Comme vous devez vous en doutez votre silence et les déclarations sans équivoque de vos collaborateurs comme le ministre Nduwimana Edouard, le député Joseph Ntakarutimana, vice-président du CNDD-FDD ainsi que le président du CNDD-FDD lui-même, le député Pascal Nyabenda , créent une cacophonie assourdissante. Cette cacophonie traumatise le peuple burundais.

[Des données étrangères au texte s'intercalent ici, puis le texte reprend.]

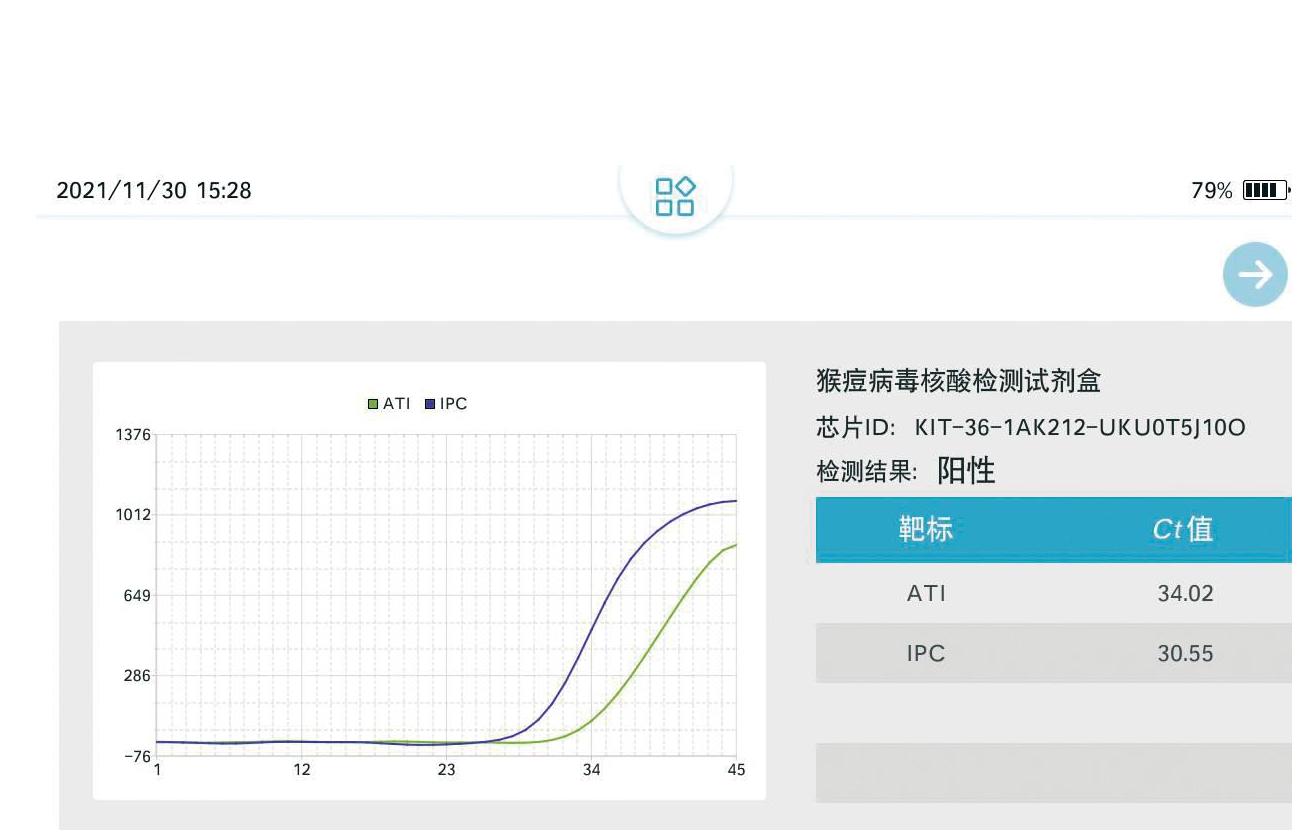Click the empty row below IPC

[x=1052, y=773]
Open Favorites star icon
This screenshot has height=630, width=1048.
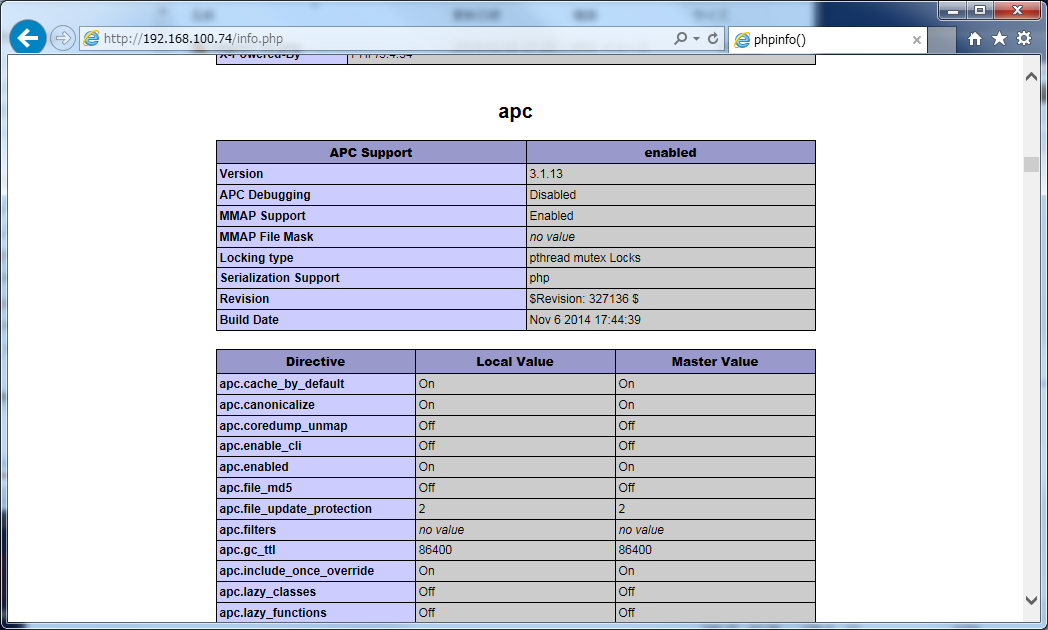[999, 39]
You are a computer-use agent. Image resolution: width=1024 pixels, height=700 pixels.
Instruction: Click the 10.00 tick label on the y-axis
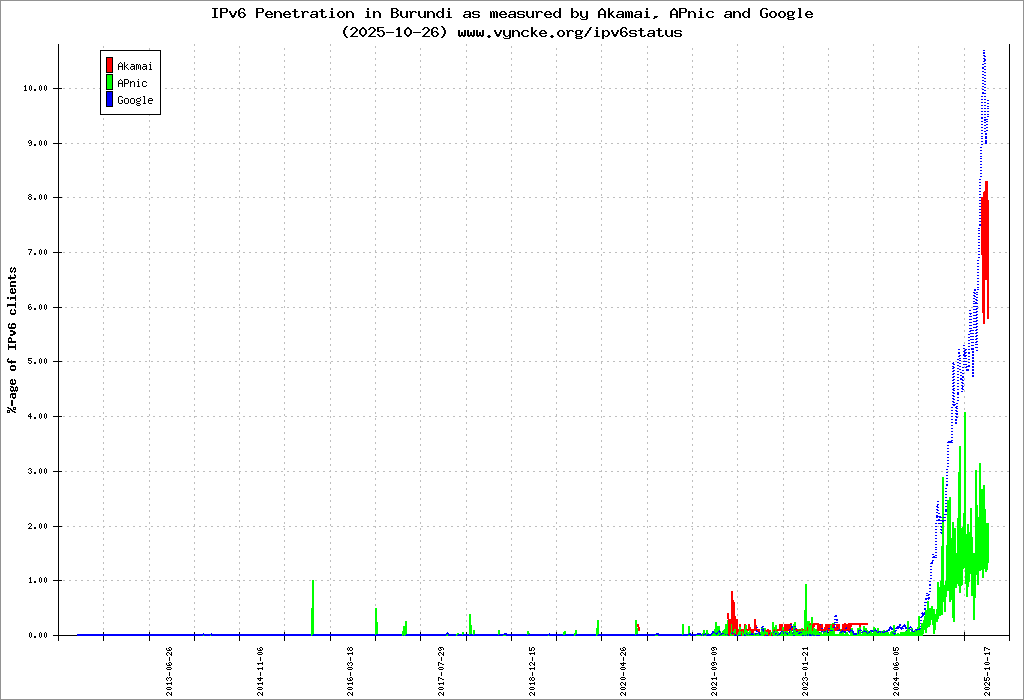tap(35, 88)
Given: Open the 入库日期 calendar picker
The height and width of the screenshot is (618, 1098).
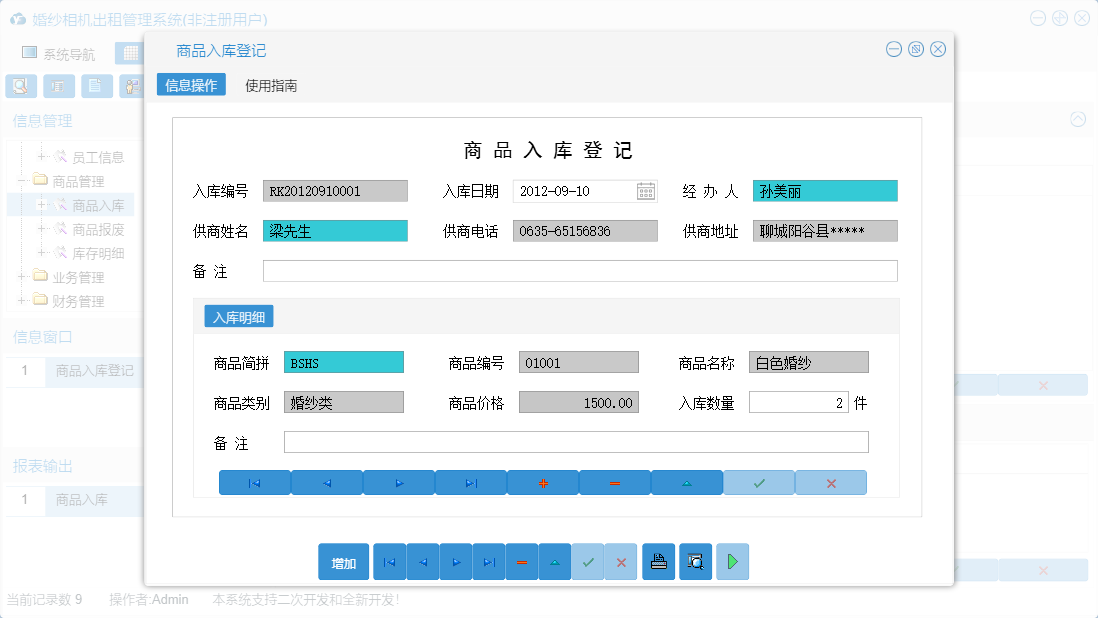Looking at the screenshot, I should click(x=647, y=190).
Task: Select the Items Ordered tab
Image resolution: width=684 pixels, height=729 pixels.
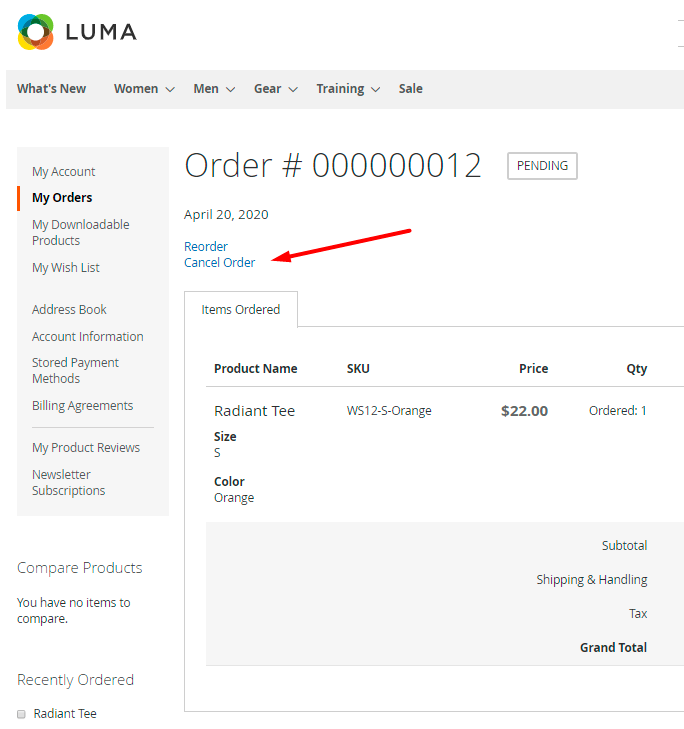Action: (x=241, y=310)
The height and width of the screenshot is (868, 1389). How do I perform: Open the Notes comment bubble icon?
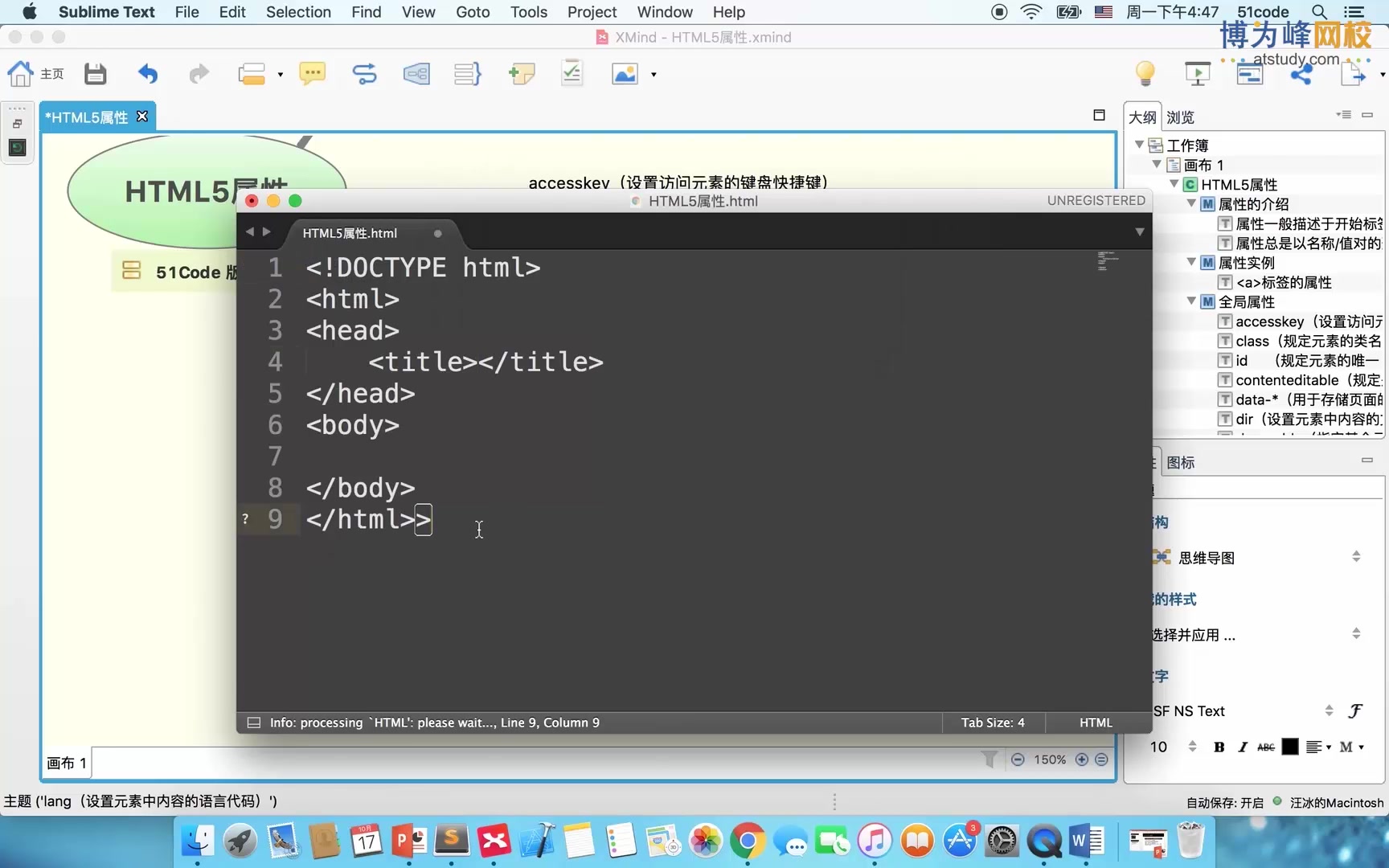click(313, 73)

Excellence Monsieur le Président,

Au-delà des mises en garde répétées de l’opposition en générale et de l’ ADC-IKIBIRI en particulier, je vous recommanderais d’écouter très attentivement la voix de l’Honorable Richard Nimbesha ainsi que celle de l’archevêque  de Gitega, Monseigneur Simon Ntamwana. A un moment crucial de notre histoire, ces deux hommes vous exhortent de quitter le pouvoir dignement le 26 Août 2015, vous aurez ainsi libéré tout un peule ! Je dois vous rappeler qu’à un autre moment crucial de l’histoire du Burundi, ce prélat avait eu le courage d’exiger aux décideurs de l’époque ceci : « laisse partir mon peuple ». C’est la même  requête qui vous est adressée aujourd’hui. Vous qui lisez tant la Bible, dans le livre de l’Exode, vous n’ignorez pas les épreuves qu’a enduré le roi d’Egypte qui refusait au peuple d’Israël de partir vers des lendemains meilleurs !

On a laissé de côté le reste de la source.